Learning Yiddish on the Farm 

Goshen, the fabled Egyptian area that the ancient Israelites settled and farmed when famine struck the Holy Land, was so fertile, according to the Bible, that the Israelites multiplied at rates that made the Pharaohs afraid.

It's hard to see Goshen, N.Y., in the foothills of the Catskills, as the locus of a similar Jewish explosion. But who knows? This summer, a group of young farmers are launching Yiddish Farm, a new experiment in Jewish agriculture, in the rolling hills of Orange County, some 50 miles northwest of Manhattan.

"Behind me we have 13 rows of Yukon Gold organic potatoes that I planted just before Pesach time," Yisroel Bass told me on a recent Sunday afternoon, surveying a field of crops. "They're really taking off with all the rain." He extolled the garlic a little farther down, and beyond that, rows of white beets, "an heirloom variety." Below that were plantings of spinach, oats, three carrots, wheat, dill, sunflowers, zucchini and more beets.

This is farming with a diasporist twist. Normally, Bass, a tall, tanned 23-year-old with a straw hat, beard, yellow plaid tzitzis and Hasidic-style peyes, would be speaking Yiddish. For a visiting journalist he was willing to make an exception, but for everyone else taking part in this venture, Yiddish is the lingua franca.

The idea of Yiddish Farm is simple, if novel. Bass and his partner, Naftali Ejdelman (the son of Forverts editor and staff writer Rukhl Schaechter), aim to create both an immersive environment for speaking and learning Yiddish and a model of sustainable agriculture. In this, their first real season, they have attracted a handful of full-time participants to live and work on their property in Goshen for the summer. It's early days, and spirits are high.

"We're making it happen, we're running a farm," said participant Sarah Wolk, 24, who is living and working at the farm for the entire two-and-a-half months. "We cook, we live together, we clean, we're running a household and from what I hear we're also growing vegetables. And I'm learning so much Yiddish!"

"They're pioneering cultural and linguistic terrain that hasn't really been explored," said Shamu Fenyvesi Sadeh, director of Adamah, a Jewish agricultural fellowship in Connecticut. "But it fits into larger trends of people being interested in the sources and origins of things, whether that's language, culture or food."

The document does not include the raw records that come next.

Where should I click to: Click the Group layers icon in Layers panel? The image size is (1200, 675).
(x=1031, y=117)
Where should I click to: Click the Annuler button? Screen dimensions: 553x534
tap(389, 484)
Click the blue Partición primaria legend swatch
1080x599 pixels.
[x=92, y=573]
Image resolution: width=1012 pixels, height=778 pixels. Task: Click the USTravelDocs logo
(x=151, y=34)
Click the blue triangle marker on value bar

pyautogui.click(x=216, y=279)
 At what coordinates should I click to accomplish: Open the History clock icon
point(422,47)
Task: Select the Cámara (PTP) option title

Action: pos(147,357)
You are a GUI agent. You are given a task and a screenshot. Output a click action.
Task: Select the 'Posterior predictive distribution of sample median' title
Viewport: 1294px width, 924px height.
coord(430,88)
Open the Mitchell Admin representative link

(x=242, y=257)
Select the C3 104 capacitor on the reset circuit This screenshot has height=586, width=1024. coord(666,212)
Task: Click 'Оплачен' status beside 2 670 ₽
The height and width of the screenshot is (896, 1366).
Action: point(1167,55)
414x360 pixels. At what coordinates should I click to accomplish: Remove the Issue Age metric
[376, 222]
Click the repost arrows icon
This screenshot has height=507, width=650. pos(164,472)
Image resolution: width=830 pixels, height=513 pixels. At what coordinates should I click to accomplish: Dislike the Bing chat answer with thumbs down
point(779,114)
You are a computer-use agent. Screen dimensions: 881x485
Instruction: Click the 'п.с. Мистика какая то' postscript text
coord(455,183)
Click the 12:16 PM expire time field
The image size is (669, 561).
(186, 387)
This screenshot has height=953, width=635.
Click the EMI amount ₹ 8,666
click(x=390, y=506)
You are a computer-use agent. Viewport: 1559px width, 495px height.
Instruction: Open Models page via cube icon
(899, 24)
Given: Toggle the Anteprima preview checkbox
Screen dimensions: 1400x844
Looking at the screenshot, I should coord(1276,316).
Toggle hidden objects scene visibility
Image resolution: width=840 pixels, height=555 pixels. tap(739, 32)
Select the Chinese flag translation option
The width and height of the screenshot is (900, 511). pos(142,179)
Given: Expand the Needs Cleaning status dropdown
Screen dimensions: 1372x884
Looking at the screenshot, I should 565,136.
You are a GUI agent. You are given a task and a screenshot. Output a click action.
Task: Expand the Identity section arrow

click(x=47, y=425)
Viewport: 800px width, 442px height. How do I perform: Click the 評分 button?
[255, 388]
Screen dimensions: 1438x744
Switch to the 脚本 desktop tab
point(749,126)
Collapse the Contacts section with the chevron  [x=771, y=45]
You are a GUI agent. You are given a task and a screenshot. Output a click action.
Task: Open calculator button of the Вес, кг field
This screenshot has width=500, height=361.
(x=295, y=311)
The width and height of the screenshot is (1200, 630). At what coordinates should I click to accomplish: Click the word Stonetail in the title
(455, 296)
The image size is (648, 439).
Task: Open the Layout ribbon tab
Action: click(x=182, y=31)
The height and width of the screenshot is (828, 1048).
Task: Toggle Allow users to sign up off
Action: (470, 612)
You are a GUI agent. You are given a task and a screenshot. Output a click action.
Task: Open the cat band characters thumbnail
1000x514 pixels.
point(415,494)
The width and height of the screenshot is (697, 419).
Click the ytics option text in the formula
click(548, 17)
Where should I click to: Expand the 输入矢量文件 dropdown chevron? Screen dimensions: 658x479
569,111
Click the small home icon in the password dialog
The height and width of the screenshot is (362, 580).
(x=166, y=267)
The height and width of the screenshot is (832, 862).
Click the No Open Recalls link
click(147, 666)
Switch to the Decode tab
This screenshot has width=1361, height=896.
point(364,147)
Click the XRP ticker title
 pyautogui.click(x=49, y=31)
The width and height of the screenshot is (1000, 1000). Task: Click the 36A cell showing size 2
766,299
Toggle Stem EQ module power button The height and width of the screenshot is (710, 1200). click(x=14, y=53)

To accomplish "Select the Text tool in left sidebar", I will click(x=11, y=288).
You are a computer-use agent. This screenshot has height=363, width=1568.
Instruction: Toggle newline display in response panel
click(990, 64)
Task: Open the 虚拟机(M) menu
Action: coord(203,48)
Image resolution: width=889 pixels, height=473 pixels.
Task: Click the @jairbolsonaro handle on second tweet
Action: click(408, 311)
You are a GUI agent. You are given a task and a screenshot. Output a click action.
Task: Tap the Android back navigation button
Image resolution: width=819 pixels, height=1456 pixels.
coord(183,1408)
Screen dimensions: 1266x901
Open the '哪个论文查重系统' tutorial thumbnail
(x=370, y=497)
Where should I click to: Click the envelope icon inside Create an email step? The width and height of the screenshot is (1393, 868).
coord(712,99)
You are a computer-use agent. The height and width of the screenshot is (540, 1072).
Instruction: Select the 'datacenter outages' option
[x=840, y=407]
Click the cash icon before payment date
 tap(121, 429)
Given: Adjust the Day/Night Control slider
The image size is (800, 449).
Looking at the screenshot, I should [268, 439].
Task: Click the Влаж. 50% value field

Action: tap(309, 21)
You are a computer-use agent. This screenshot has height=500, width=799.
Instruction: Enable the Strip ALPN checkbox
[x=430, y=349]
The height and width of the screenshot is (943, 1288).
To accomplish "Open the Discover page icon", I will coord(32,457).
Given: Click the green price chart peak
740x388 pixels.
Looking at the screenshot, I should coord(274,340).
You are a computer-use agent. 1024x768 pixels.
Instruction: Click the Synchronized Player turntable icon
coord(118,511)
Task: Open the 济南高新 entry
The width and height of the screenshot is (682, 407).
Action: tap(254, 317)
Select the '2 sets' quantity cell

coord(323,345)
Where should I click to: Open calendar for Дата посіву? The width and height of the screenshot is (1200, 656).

Yiddish Farm is a novel venture today, but Jewish agricultural projects have a long history in the United States. In the late 19th and early 20th centuries, Jewish farms were scattered across the country, from chicken farming communities in Roosevelt, N.J. and Petaluma, Calif., to the agricultural colony of Clarion in Gunnison, Utah. By 1938, Time magazine reported, there were some 100,000 Jewish farmers in the United States.

Many of these farmers were just trying to make a living, but others had deeper ideological goals. The socialist Am Olam group founded one of the earliest communal Jewish farming efforts in Oregon, in 1882, which they called "New Odessa." In the Farmingdale area of New Jersey, in the 1920s, Jewish farmers founded two cooperative associations, a unit of the International Workers Organization and a branch of Zionist Pioneer Women. The territorialist movement, a Jewish political ideology that advocated for a Jewish homeland outside of Palestine, also sought to start agricultural colonies in America and other countries. Ejdelman's grandfather, Yiddish linguist and territorialist Mordkhe Schaechter, thought to start a Yiddish-speaking community in New Jersey in the 1950s, though his plan never came to fruition. Perhaps, belatedly, it is.